Re: Adding 30 minutes to an NSDate
Re: Adding 30 minutes to an NSDate
- Subject: Re: Adding 30 minutes to an NSDate
- From: Andy Lee <email@hidden>
- Date: Wed, 20 Jul 2005 05:57:24 -0400
On Jul 20, 2005, at 4:54 AM, Nicko van Someren wrote:
On 20 Jul 2005, at 8:24, j o a r wrote:
On 20 jul 2005, at 09.14, Uli Kusterer wrote:
I have an app that announces the time every hour. For that, I'm
setting a Timer's next fire time to an NSCalendarDate after each
announcement. Now the problem is the wrap-over from 23:00 to
0:00, where I'd also have to add 1 to the day and, if that day is
at the end of the month, I'd also have to add to the month.
Do you really have to care about all that, if all you want is to
chime every hour? Why not simply set a timer to fire in 60
minutes, regardless of which calendar day that happens to be?

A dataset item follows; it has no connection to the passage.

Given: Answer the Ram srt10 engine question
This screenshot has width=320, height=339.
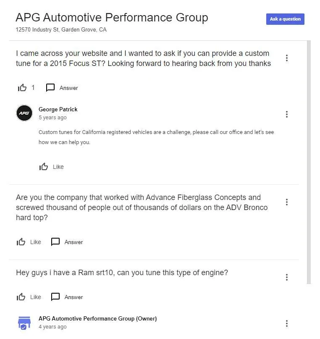Looking at the screenshot, I should 55,297.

You don't want to just fire after 60 mins from when your last timer
function was triggered. NSTimers can fire late, especially if the
machine is asleep at the time that the timer was supposed to fire,
so firing at Now+60mins will tend to drift; if you want the timer
to go off on the hour where possible this will be bad.
I assumed Joar meant the NSTimer should be set to be auto-repeating,
using the "interval:" argument in the various NSTimer creation/init
methods. According to the docs, this causes the scheduling to do the
right thing (at least for this purpose) if a timer happens to fire late.
Now that I re-read Joar's post, I can see how it might be interpreted
differently.
Anyway, see <file://localhost/Developer/ADC Reference Library/
documentation/CoreFoundation/Reference/CFRunLoopTimerRef/
index.html>. I just filed a documentation request to have this
information duplicated in the NSTimer docs.